BUSINESS Economist predicts steady expansion in China's GDP

BUSINESS

Economist predicts steady expansion in China's GDP

Xinhua

23:11, June 13, 2018

Night view of Guangzhou, Guangdong Province, July 20, 2017. (Photo: VCG)

BEIJING - The Chinese economy will maintain steady growth this year as structural reforms have made notable progress, an expert has said.

ICBC International economist Cheng Shi predicts China's GDP will grow 6.9 percent year-on-year in 2018, with continued strength from last year.

"We remain cautiously optimistic about China's economic future, and areas related to the new economy and consumption upgrades will create fresh investment opportunities," Cheng said.

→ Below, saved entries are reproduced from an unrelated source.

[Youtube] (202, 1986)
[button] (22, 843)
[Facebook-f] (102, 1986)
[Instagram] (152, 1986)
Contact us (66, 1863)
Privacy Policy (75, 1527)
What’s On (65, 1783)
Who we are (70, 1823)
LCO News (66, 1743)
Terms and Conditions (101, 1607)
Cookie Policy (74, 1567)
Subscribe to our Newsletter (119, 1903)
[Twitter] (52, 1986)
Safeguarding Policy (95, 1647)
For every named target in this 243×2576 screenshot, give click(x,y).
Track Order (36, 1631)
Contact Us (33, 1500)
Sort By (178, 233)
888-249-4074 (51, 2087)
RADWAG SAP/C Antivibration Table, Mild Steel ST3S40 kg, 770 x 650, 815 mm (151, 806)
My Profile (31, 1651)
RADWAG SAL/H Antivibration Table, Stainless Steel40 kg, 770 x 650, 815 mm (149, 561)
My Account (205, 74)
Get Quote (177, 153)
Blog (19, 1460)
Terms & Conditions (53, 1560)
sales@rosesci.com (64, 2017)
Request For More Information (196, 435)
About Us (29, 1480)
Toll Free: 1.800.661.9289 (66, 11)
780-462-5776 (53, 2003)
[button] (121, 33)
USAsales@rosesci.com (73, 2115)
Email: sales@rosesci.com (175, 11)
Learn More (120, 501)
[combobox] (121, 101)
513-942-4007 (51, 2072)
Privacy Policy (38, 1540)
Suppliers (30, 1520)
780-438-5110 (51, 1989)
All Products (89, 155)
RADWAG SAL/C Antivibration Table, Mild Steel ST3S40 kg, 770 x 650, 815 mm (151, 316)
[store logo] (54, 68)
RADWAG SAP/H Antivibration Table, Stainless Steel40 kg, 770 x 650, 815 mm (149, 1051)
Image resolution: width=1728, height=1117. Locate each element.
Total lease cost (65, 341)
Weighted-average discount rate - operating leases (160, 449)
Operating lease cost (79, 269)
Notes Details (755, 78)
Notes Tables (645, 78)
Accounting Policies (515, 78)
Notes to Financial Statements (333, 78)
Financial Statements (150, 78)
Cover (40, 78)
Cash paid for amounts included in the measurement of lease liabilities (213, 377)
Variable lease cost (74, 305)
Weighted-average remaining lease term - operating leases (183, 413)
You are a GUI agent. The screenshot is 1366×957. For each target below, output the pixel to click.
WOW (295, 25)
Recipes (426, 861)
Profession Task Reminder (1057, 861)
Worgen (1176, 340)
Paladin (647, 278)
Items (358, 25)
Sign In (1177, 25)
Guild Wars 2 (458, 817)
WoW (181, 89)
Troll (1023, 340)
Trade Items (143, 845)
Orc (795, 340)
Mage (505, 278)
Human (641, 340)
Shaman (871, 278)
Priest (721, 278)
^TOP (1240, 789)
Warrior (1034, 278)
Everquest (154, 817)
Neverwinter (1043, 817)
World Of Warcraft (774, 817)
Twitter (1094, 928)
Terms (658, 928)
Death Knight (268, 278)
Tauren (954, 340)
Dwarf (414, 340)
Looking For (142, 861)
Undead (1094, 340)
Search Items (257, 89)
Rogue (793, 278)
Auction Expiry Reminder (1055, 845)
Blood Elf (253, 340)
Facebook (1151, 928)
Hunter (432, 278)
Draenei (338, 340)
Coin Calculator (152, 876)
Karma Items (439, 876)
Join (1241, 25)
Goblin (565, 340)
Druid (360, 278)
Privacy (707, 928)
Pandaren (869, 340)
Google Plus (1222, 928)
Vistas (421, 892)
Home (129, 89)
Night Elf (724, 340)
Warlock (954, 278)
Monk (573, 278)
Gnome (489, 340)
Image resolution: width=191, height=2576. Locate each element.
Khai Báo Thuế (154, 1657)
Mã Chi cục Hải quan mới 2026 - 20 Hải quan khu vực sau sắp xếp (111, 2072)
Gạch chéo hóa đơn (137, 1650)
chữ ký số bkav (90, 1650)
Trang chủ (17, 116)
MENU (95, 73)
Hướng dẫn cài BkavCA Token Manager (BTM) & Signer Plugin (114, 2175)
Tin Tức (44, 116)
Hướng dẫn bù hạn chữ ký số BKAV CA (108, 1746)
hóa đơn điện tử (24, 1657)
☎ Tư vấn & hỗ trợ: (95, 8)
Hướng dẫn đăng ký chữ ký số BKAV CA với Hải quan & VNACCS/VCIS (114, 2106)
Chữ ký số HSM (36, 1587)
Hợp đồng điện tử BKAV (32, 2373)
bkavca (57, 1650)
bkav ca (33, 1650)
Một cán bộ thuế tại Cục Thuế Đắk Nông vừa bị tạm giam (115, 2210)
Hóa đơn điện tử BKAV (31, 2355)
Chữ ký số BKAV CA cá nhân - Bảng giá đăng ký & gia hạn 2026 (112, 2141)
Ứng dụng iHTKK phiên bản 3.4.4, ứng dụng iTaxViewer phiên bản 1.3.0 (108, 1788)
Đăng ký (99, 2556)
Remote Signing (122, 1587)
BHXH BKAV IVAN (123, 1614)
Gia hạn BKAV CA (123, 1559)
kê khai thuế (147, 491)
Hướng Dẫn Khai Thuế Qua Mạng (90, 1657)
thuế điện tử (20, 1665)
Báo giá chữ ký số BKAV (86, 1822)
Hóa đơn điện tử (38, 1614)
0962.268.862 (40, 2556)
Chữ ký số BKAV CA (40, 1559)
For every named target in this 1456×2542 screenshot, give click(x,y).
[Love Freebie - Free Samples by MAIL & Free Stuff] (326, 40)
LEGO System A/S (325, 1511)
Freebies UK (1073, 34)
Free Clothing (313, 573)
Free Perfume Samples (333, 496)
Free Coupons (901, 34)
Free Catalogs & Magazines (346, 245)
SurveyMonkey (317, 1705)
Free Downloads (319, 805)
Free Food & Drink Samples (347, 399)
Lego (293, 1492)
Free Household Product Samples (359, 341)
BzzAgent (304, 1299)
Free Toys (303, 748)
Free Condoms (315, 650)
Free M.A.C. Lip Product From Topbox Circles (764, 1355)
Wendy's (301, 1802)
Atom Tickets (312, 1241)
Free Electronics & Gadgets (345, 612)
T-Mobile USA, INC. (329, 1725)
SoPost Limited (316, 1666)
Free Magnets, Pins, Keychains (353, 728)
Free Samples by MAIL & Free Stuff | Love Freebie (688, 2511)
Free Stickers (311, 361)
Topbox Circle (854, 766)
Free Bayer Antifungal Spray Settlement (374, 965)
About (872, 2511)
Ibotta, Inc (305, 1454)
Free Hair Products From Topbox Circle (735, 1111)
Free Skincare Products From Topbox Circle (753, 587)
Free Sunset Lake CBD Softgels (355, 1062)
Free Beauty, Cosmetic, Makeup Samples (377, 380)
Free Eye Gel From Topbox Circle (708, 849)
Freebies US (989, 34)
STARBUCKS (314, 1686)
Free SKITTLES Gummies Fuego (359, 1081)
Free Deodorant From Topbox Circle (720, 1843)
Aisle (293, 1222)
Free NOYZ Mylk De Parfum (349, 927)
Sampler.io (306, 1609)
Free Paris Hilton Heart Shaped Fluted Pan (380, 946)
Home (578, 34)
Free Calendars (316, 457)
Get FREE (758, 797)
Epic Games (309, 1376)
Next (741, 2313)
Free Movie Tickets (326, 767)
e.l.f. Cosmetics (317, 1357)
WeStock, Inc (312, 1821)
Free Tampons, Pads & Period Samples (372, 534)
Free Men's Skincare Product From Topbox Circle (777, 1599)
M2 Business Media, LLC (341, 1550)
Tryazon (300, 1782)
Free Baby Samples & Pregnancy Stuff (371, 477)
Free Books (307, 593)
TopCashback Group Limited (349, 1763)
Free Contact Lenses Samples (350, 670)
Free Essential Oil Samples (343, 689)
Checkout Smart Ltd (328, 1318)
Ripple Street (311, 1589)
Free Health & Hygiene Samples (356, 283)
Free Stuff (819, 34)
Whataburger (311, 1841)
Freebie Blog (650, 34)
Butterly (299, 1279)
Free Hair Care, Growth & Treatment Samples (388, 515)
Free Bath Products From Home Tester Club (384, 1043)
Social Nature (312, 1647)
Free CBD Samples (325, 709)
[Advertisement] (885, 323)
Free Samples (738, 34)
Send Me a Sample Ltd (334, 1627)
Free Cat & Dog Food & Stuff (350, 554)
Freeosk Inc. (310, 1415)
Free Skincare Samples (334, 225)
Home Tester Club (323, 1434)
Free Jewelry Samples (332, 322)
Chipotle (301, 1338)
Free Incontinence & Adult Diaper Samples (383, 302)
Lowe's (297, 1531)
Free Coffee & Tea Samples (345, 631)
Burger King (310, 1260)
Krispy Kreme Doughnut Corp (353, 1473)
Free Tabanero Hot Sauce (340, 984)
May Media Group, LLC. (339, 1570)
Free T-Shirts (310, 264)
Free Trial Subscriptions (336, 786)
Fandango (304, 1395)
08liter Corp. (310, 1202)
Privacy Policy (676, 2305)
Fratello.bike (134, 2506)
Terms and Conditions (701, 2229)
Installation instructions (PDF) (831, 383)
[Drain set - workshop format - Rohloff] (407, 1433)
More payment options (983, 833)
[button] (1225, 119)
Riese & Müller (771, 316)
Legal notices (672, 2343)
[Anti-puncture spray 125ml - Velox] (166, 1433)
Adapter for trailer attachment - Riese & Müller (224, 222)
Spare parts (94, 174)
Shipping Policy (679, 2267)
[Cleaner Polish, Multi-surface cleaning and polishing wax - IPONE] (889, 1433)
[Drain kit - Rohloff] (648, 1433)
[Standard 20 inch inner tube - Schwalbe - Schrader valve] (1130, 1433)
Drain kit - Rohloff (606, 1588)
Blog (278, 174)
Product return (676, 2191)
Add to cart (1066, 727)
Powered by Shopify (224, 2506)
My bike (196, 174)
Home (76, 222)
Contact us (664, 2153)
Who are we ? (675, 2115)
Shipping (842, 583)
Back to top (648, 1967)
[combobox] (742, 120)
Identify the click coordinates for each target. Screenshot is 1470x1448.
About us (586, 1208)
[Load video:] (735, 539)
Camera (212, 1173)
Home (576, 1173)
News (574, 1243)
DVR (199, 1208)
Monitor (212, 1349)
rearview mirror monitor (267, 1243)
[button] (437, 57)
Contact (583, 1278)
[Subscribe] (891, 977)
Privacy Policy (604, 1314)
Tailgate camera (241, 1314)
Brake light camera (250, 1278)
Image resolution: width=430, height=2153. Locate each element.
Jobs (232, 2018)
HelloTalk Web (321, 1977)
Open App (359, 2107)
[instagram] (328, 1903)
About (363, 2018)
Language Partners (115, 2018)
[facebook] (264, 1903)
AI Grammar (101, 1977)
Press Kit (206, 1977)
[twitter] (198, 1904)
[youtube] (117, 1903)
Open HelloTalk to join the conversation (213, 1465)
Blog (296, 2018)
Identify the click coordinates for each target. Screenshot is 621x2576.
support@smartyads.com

The country's retail sales are expected to rise 10.3 percent for the whole year, fixed asset investment up 7.1 percent, and imports up 20.5 percent. Inflation will remain tame, with the consumer price index up 2.4 percent.

Cheng attributed the solid economic indicators in part to China's successful economic transition and opening up.

"The supply-side structural reform has made great progress and serves as the backbone of the country's new economic resilience," Cheng said.

Thanks to restructuring policies, the economy witnessed a rosy start in 2018, with improving corporate profits and robust private investment. Financial risks were also eased as macro leverage growth slowed and shadow banking shrank substantially.

Cheng said tech firms flourished with the help of innovations in the capital market.

"A positive cycle between reforms and economic resilience has taken shape, creating enormous room and momentum for further reforms in the second half of the year," Cheng said.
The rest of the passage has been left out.